* **PROMPT**
Every entry below is to be copied exactly, with nothing omitted.

* **SUPPLIED ENTRIES**
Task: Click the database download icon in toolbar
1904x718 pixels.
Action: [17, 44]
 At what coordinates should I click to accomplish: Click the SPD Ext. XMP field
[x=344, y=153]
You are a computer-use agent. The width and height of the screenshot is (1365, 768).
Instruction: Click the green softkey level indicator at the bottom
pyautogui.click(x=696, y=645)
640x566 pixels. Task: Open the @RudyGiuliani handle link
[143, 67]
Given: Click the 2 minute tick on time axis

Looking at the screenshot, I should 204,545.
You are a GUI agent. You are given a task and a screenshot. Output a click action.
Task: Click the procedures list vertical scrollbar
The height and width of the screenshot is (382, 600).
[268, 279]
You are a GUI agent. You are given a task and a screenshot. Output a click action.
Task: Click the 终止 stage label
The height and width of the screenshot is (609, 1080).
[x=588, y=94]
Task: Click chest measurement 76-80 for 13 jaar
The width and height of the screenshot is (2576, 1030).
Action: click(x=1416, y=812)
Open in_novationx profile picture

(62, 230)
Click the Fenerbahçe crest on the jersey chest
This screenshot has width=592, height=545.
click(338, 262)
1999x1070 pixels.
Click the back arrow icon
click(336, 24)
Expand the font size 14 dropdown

* **WRITTEN ANSWER**
Task: Click the database download icon in toolbar
1904x718 pixels.
Action: [17, 44]
 At what coordinates should I click to accomplish: Click the SPD Ext. XMP field
[x=344, y=153]
You are a computer-use agent. The width and height of the screenshot is (1365, 768).
Instruction: Click the green softkey level indicator at the bottom
pyautogui.click(x=696, y=645)
640x566 pixels. Task: Open the @RudyGiuliani handle link
[143, 67]
Given: Click the 2 minute tick on time axis

Looking at the screenshot, I should 204,545.
You are a GUI agent. You are given a task and a screenshot. Output a click action.
Task: Click the procedures list vertical scrollbar
The height and width of the screenshot is (382, 600).
[268, 279]
You are a GUI agent. You are given a task and a screenshot. Output a click action.
Task: Click the 终止 stage label
The height and width of the screenshot is (609, 1080).
[x=588, y=94]
Task: Click chest measurement 76-80 for 13 jaar
The width and height of the screenshot is (2576, 1030).
Action: click(x=1416, y=812)
Open in_novationx profile picture

(62, 230)
Click the Fenerbahçe crest on the jersey chest
This screenshot has width=592, height=545.
click(338, 262)
1999x1070 pixels.
Click the back arrow icon
click(336, 24)
Expand the font size 14 dropdown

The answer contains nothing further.